DUNLAP - Fifteen-year-old Sully Curtin is in his second year learning Spanish, but already the freshman is eager to pursue a more nontraditional foreign language.
While he plans to keep up with his Spanish studies, Curtin is among some 60 students at Dunlap High School who recently answered an informal survey saying they held interest in learning the Arabic language.
"It's something different, not very common," said Curtin, who is contemplating a future in the ministry and intrigued by the connections in the origins of Arabic and Hebrew, adding, "I'm interested in some of the history."
Such courses are virtually unheard of in central Illinois, much less at the high school level. The Dunlap School Board will vote tonight whether to add Arabic to the high school curriculum this fall.

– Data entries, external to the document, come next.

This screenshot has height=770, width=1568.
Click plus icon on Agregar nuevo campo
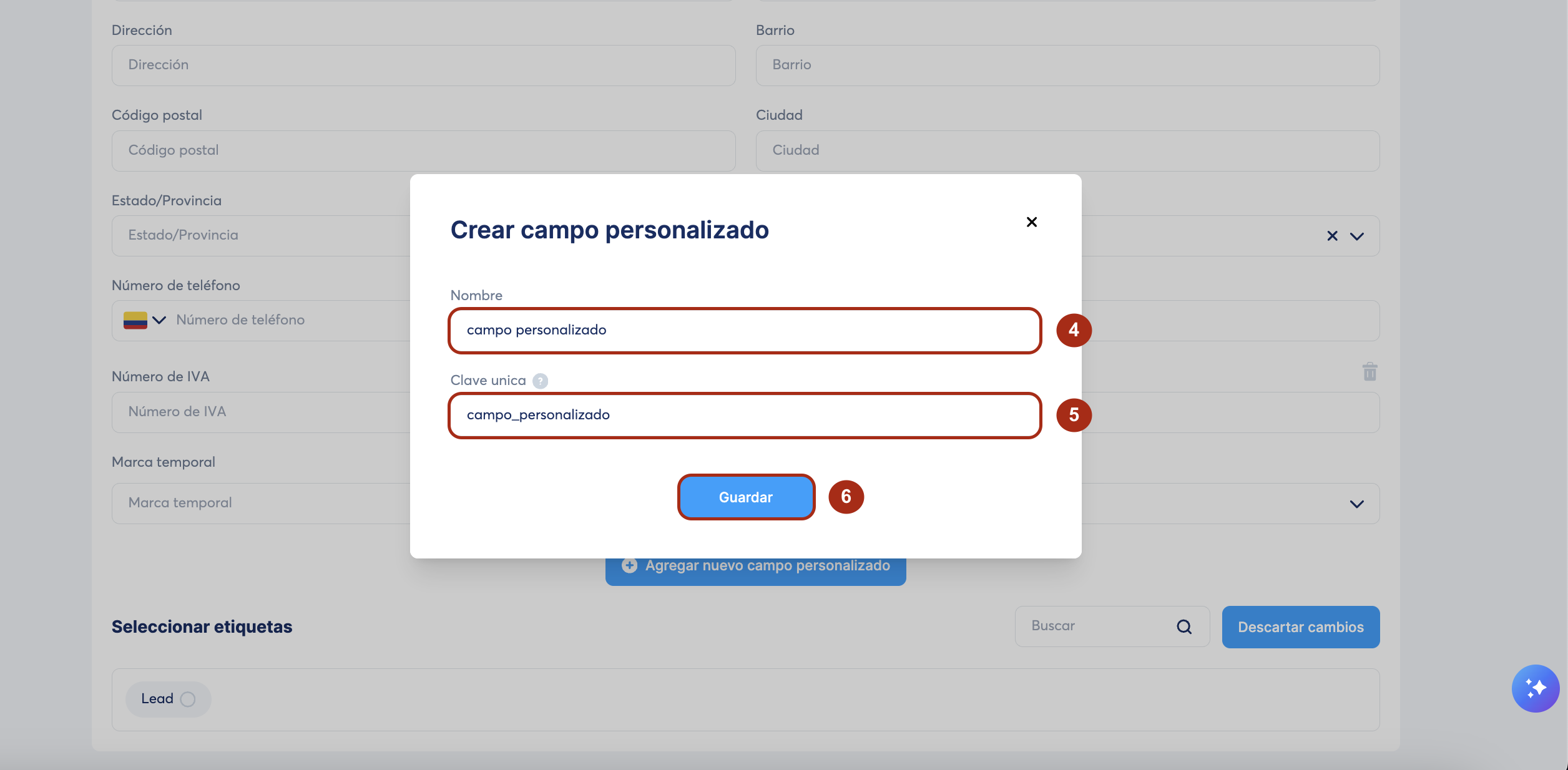tap(629, 565)
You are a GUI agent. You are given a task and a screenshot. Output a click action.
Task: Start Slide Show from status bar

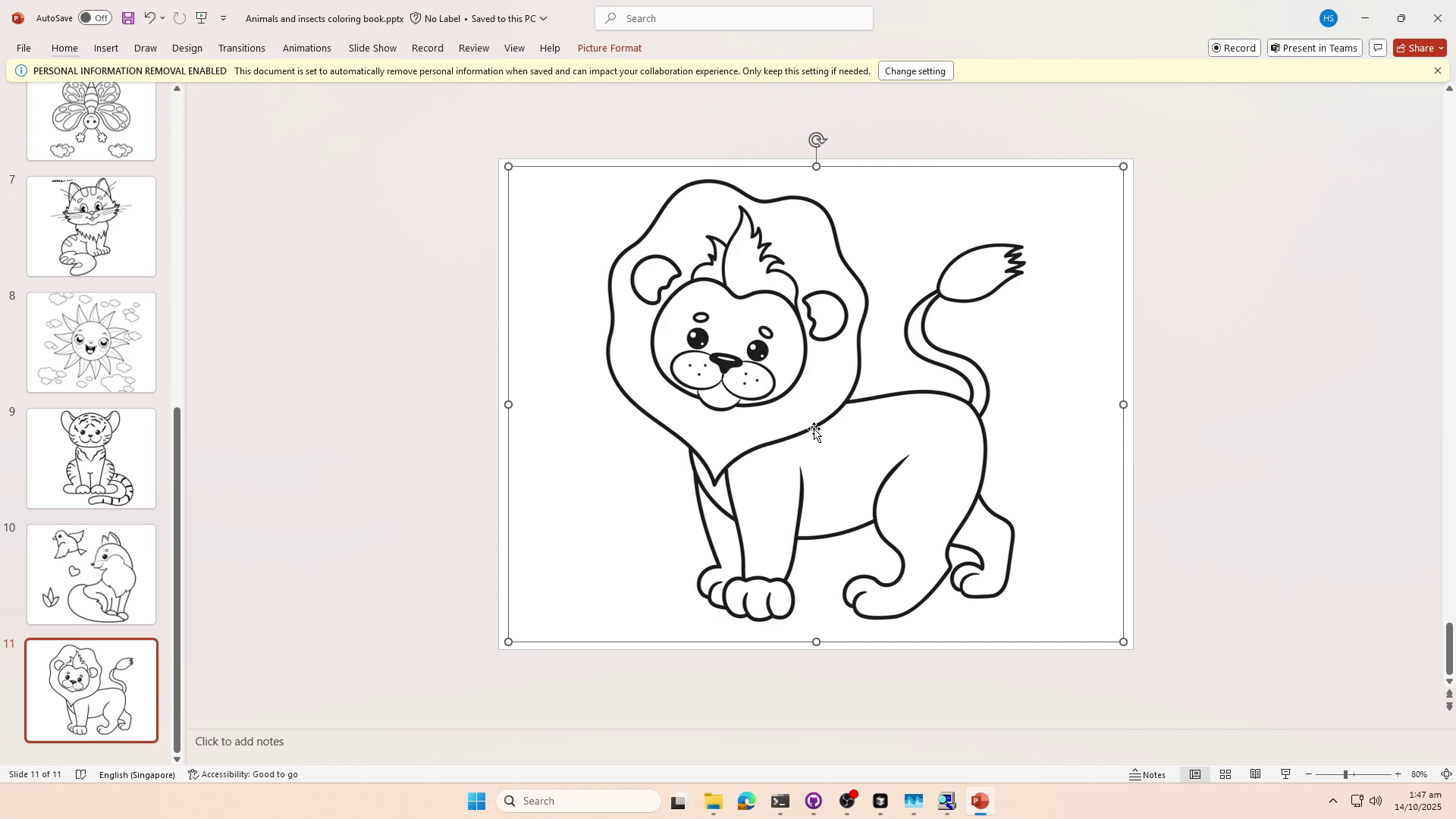pyautogui.click(x=1285, y=774)
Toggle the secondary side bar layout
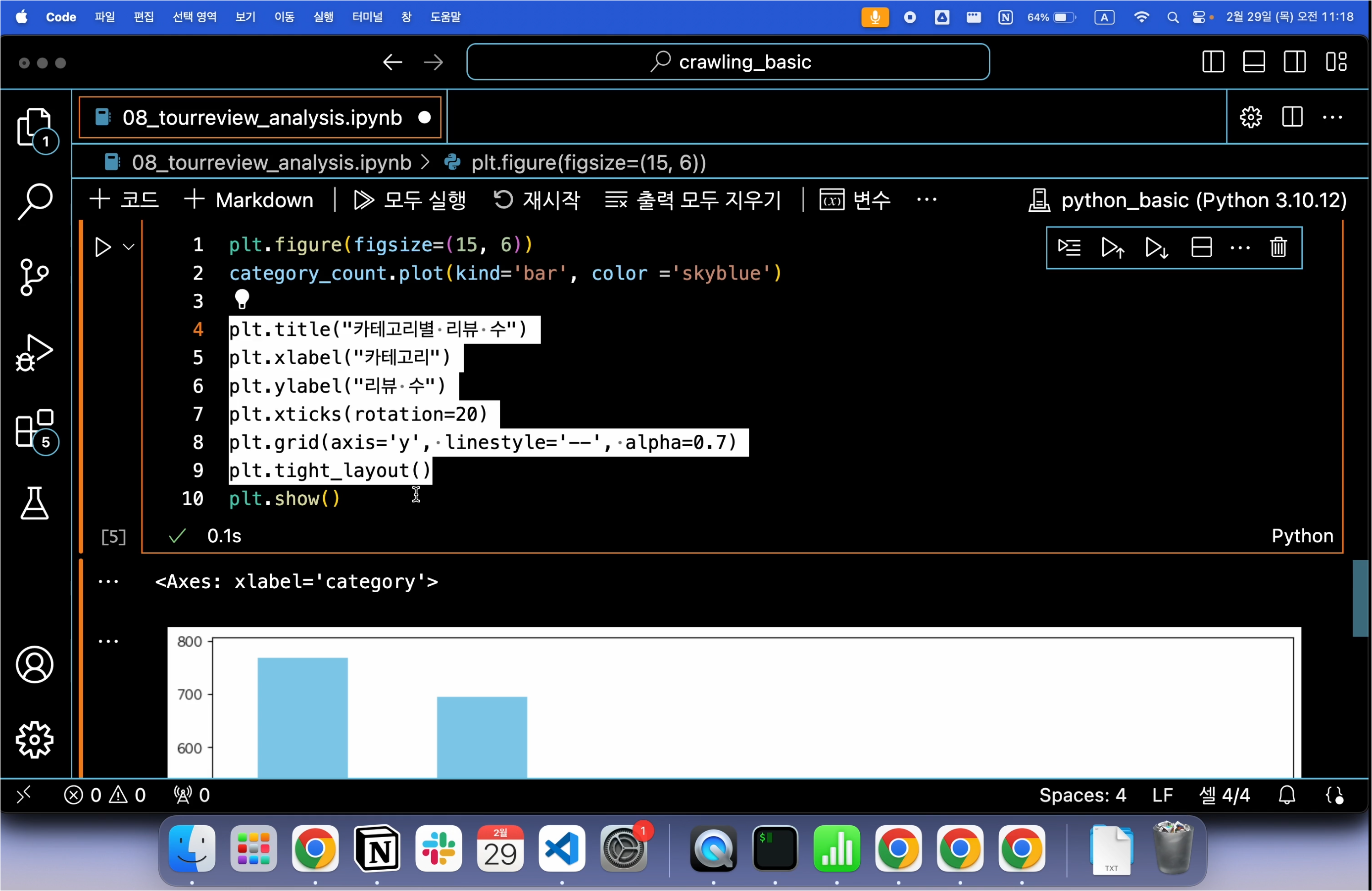 pos(1295,62)
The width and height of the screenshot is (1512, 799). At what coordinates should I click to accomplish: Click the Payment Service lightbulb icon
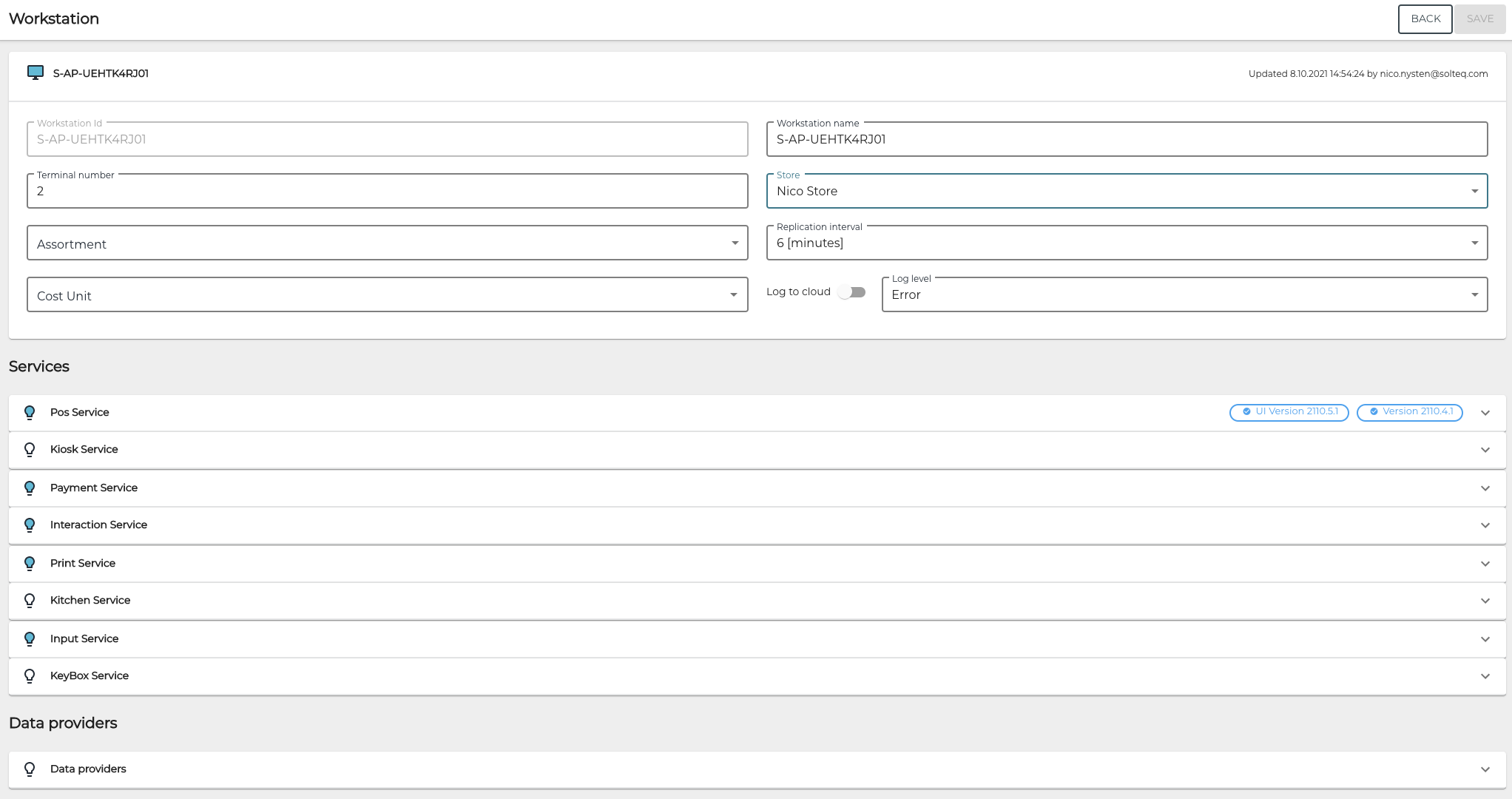click(30, 488)
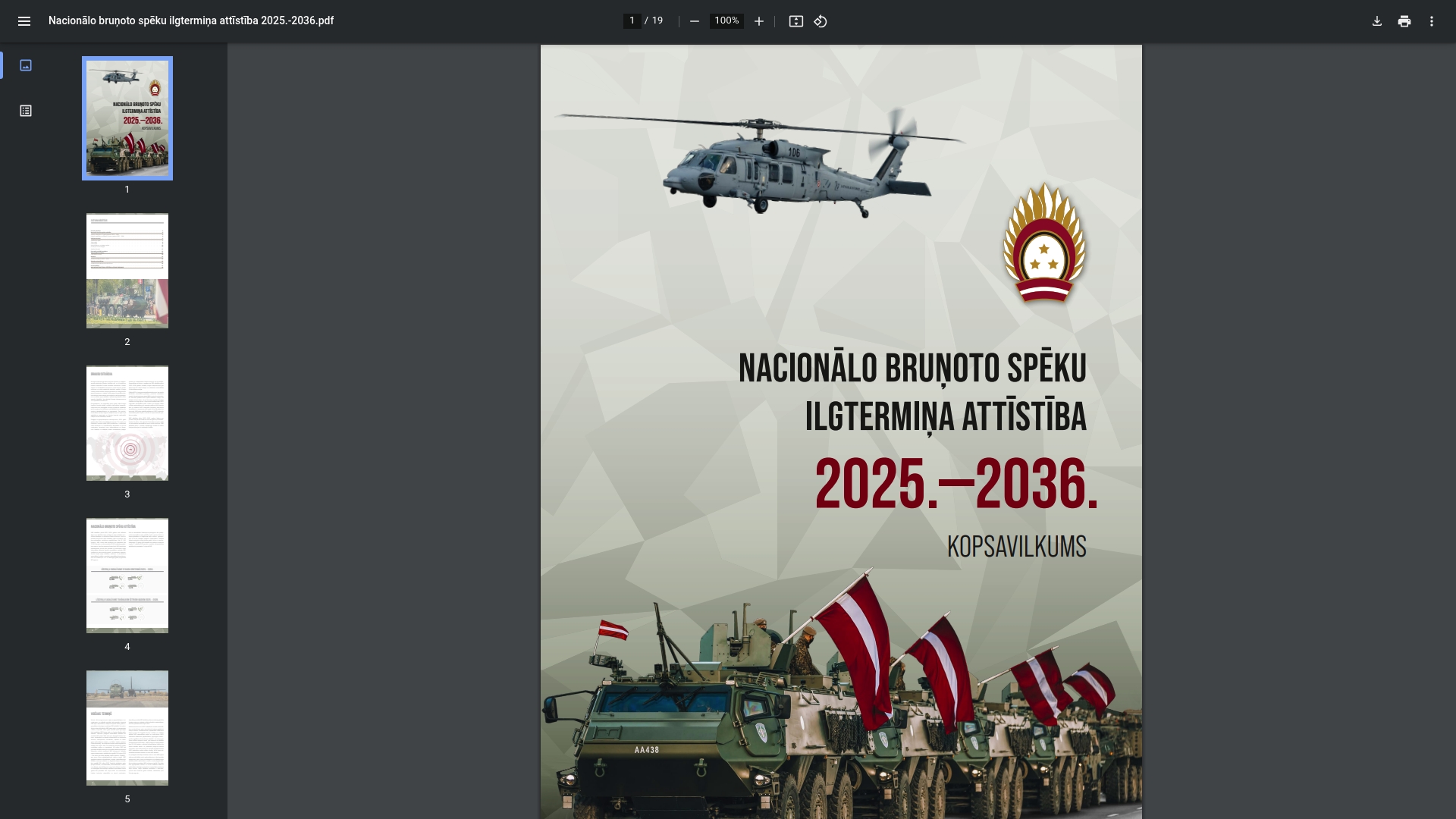Toggle the sidebar menu hamburger icon
This screenshot has height=819, width=1456.
(x=24, y=21)
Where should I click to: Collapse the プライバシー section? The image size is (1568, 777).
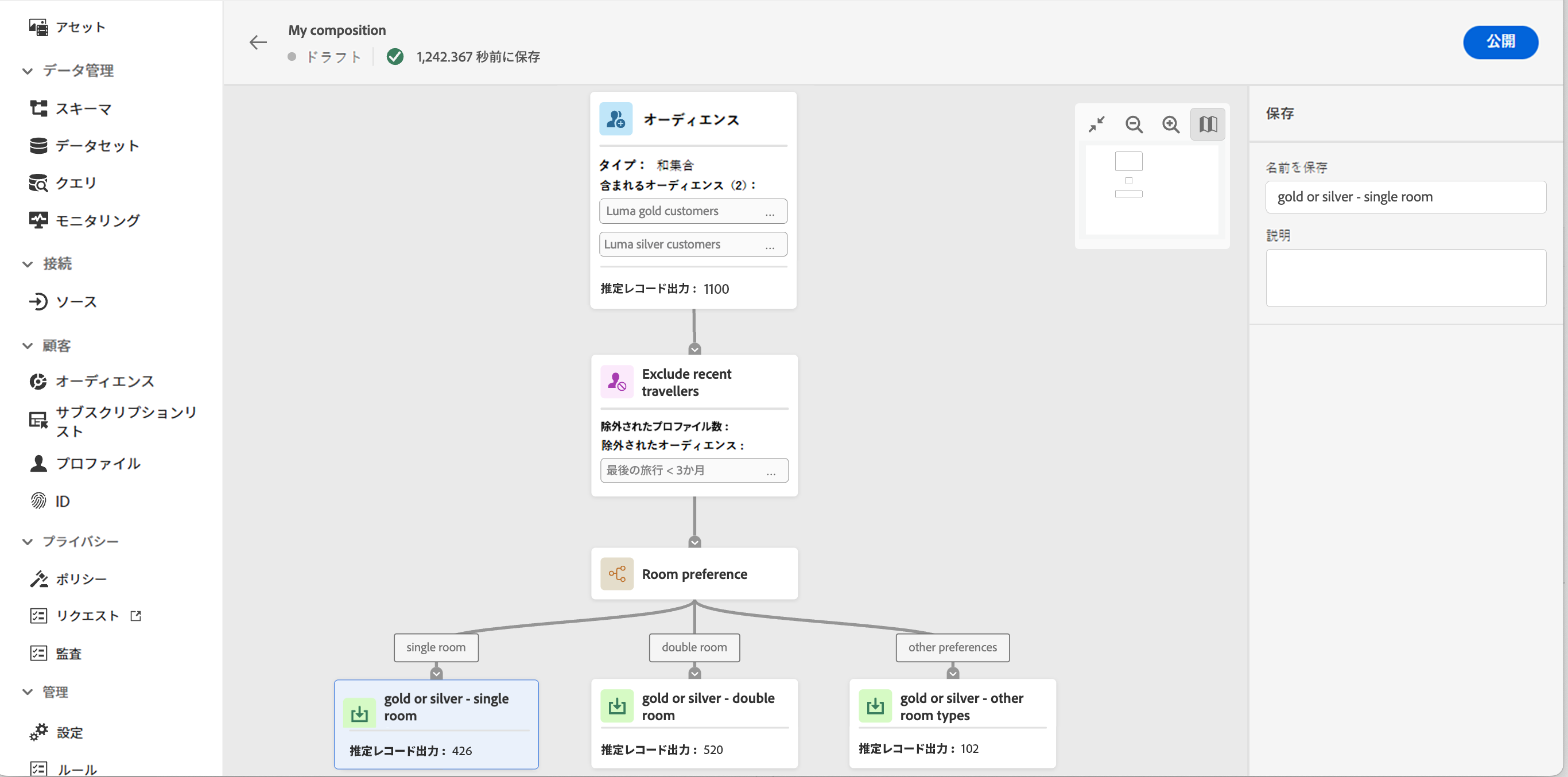[x=28, y=542]
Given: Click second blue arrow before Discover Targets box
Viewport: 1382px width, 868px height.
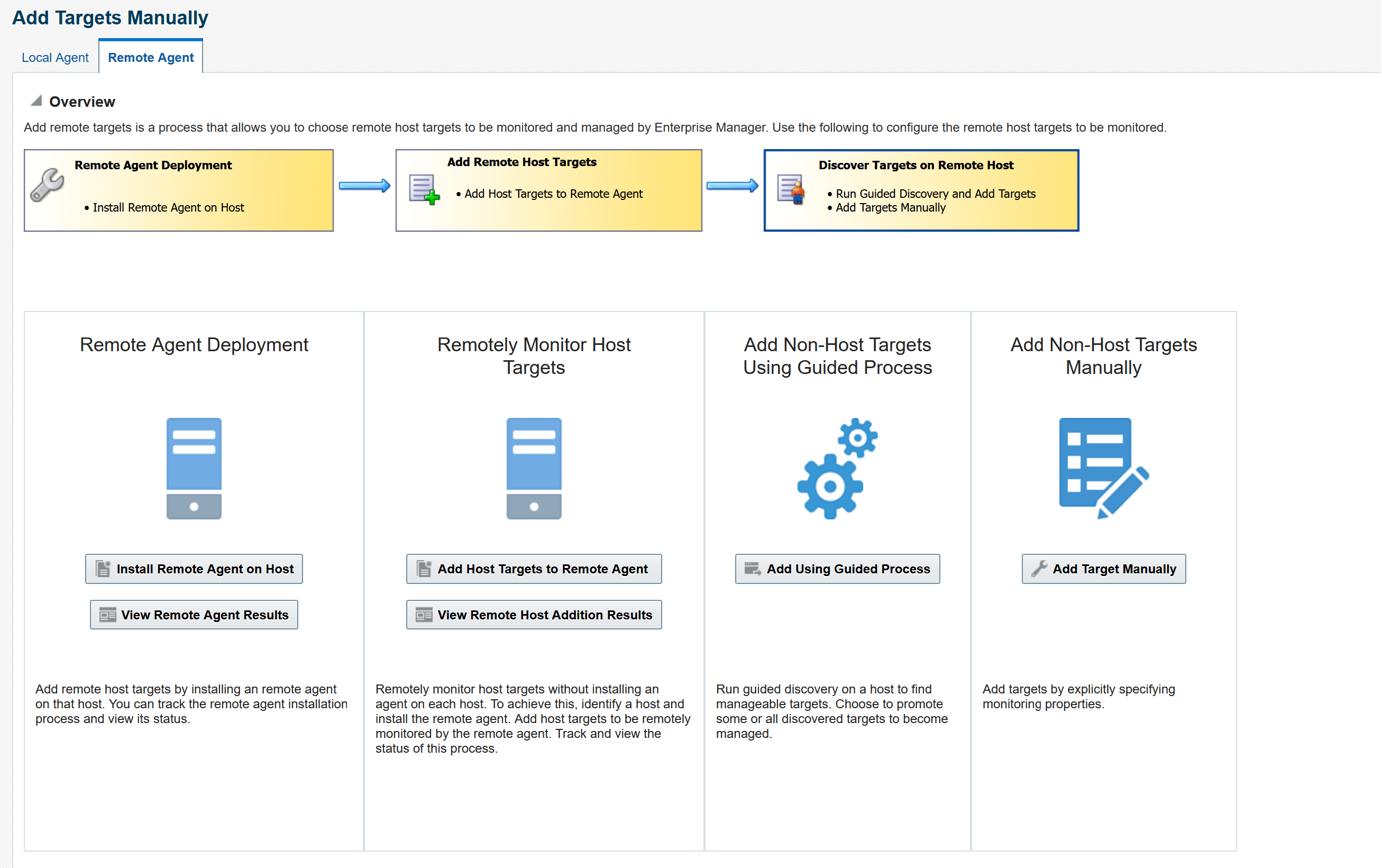Looking at the screenshot, I should click(x=733, y=186).
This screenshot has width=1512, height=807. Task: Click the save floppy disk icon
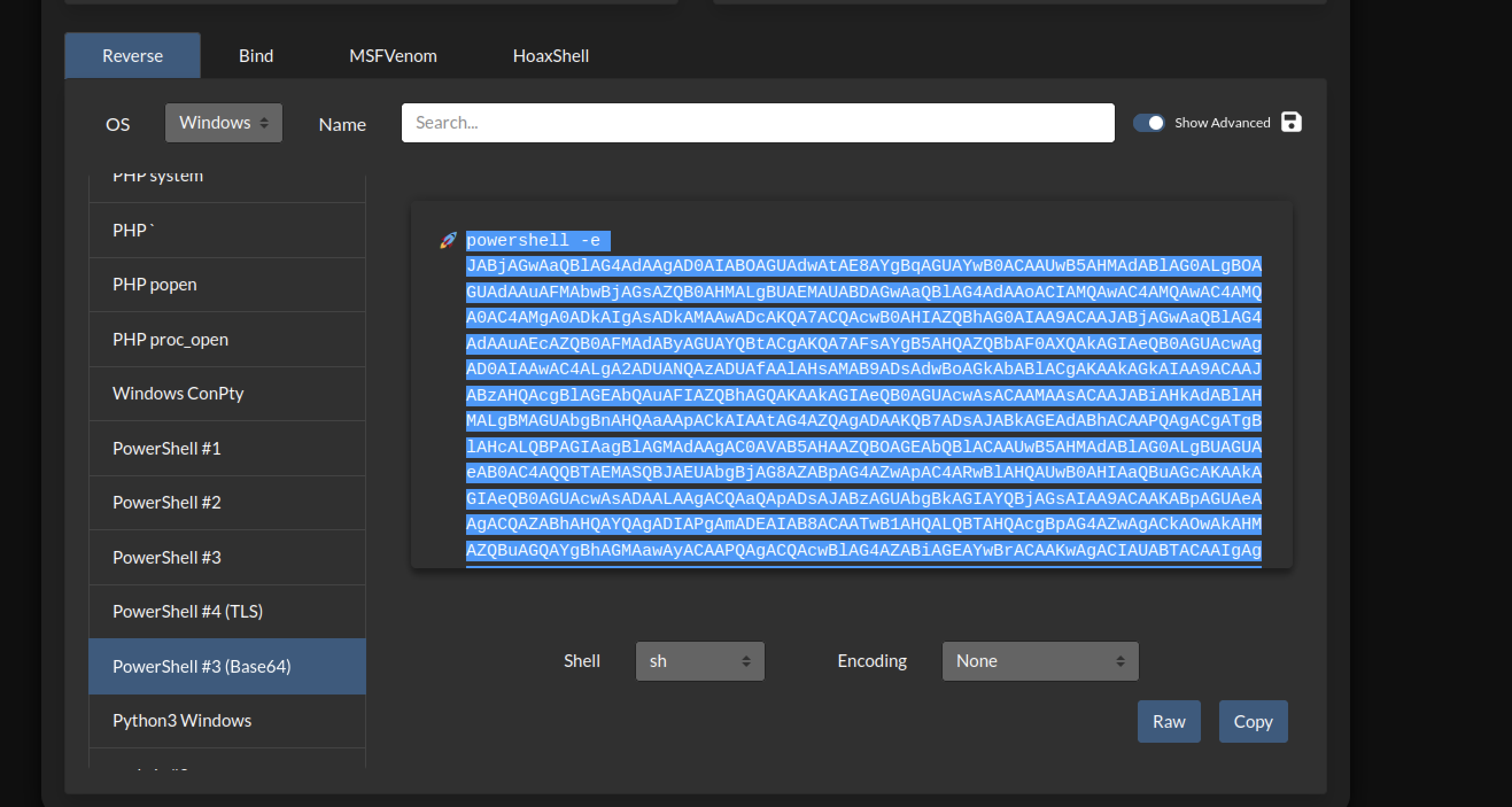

"We have become a smaller and smaller world, and the Middle East plays a bigger part in our world," Superintendent Jeanne Williamson said, noting some 200 million people worldwide speak the language. "So we're looking at the opportunity to expand the foreign languages we offer."
The chance to expose Dunlap students to Arabic comes as Illinois Central College seeks to add the language to its course scheduling.
Jill Wright, ICC's interim associate dean of English and language studies, said more people are asking for Arabic - "something other than the traditional Spanish, German and French."
That's no surprise.
A survey released in November by the Modern Language Association showed enrollments in Arabic language at United States' institutions of higher education up 127 percent since 2002, from 10,584 to 23,974 in 2006. That was enough to move the Middle Eastern language into the top 10 most studied list for the first time.
The study also found the number of institutions offering Arabic nearly doubled, from 264 in 2002 to 466 in 2006.
Of central Illinois area colleges and universities, the University of Illinois at Urbana-Champaign is the only to offer Arabic language courses.
ICC in the past has offered Arabic as part of its community education "Funshops," Wright said of the classes often geared toward travelers, but not at the accredited level they want in place.
"We like to be forward-thinking," she said of adding Arabic to ICC's course list.
While an Arabic instructor so far has not been selected, they are looking.
That same instructor would also teach Arabic at Dunlap High School, similar to a "satellite" program ICC and Dunlap have teaching Chinese, which is taught in the evenings. High school students can earn high school credit and college credit, although the course is also open to adults.
Dunlap has long offered Spanish and French. The Chinese program has only a handful of students.
Coincidentally or not, Peoria School District 150 has a job posted for a full-time, bilingual Arabic teacher. District 150 spokeswoman Stacey Shangraw said that is to aid the nearly 80 students identified this fall who speak Arabic as their native language. That's down from 84 students last year.